A negative correlation means that an increase in one variable, decreases the other: it’s the “sometimes less is more” variable. The less crime, the more price we can get from our house, so we suspect the label for crime is red. Our suspicion holds true in the solar correlation map.
Through the solar correlation map, we can discover the strength, the inter-correlation, and the type of correlation at one glance.
How to simply create a solar correlation
The creation of a solar correlation is as simple as baking frozen cookie dough. It is a Python module you can install with pip:
pip install solar-correlation-map. Then, try downloading the jedi.csv file from our GitHub repo. The csv file itself is a standard csv file, with a header:
The data set is about variables relating to being a Jedi:
1.JEDI: the larger the variable, the closer the Jedi is to the light side
2.GRAMMAR: higher values indicate a better grammar
3.GREENESS: the greener the skin, the higher the variable
4.IMPLANTS: the number of implants in the body
5.ELEGEN: the megajoules of electrical energy, the force wielder can channel
6.MIDI-CHLORIANS: midi-chlorian count in the bloodstream
7.FRIENDS: the number of friends
Please observe, that the midi-chlorians are the same for all the persons in this list. It seems that we picked really strong force-users.

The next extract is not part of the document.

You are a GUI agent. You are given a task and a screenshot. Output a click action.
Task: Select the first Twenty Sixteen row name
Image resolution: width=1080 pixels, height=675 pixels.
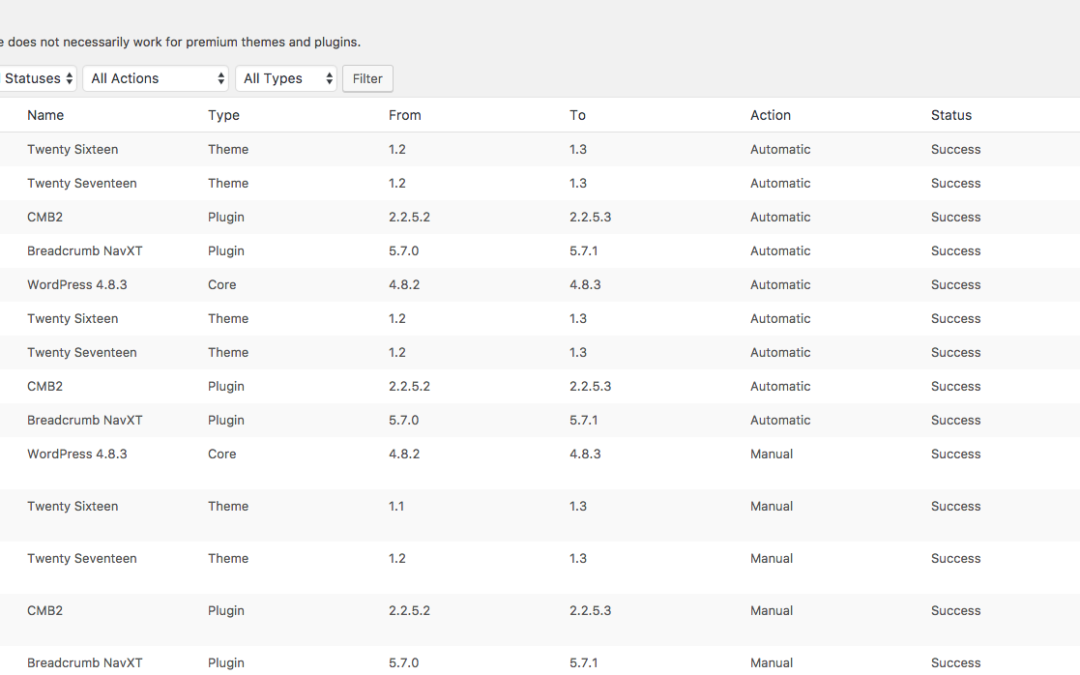pos(72,149)
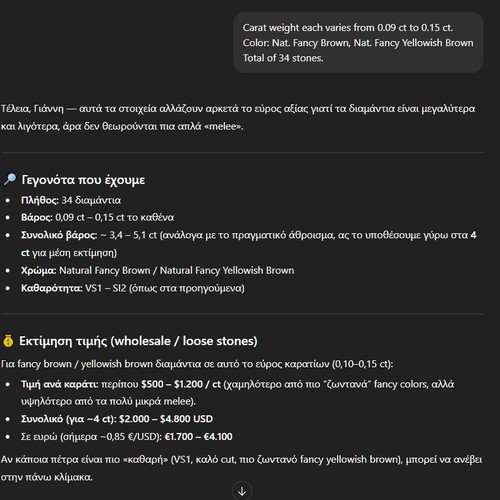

Then use the following command to run the solar correlation map in the directory where you downloaded the jedi-csv file:
winterfell:solar-correlation-map daebwae$ python -m solar_correlation_map jedi.csv JEDI
Now a window opens up and you will find the solar correlation map on your screen:
Grammar is in a close orbit and the label is red, so there’s a strong negative correlation between grammar and Jedi. The better the grammar, the less likely the person is a Jedi. In addition, “greenness” is inter-correlated with bad grammar, so both might refer to the same underlying factor. Remember that all people had the very same midi-chlorian count? Therefore it cannot possibly tell us anything about the jedi-ness of the force-wielder. That’s why the midi-chlorians are in the outer-most orbit.
There are many tweaks we could do to improve the solar correlation map. This is the introduction of a new tool, and we are happy to hear your ideas on how to improve the initial version—please feel free to contact us at email@example.com.
Three steps to a new visualization
Having introduced the solar correlation map, let’s step back and look at the bigger picture. We started out with a data analysis problem of finding the input variables with the greatest impact on the output variable. We found the tool of the correlation matrix to analyze that problem. Visually summarizing the problem helps to both find intercorrelation and the most influential input variables. As visualization is all about communication, we chose the metaphor of the solar system because it is known to many readers.
So, here are our three steps to a new visualization:
- Identify a problem in data analysis
- Find an analytical tool that solves this problem
- Use a visual metaphor to explore and communicate your results
Storytellers throughout the ages were creative and daring, and data analysis is often likened to storytelling. In a similar vein, a data scientist can follow the footsteps of ancient storytellers, to boldly explore new ways to communicate the story of data to the reader.
In exploratory data analysis, our toolbox of visualizations plays a significant role of communication and persuasion. This article presented the solar correlation map, and also served as high altitude map of the process, to create new types of visualizations that solve real exploratory data analysis problems. As you are telling the stories of your data, explore strange new worlds of visualization that no reader has seen before. Let your creativity roam to enthrall your reader and help to extend the visual metaphors of your fellow data scientists.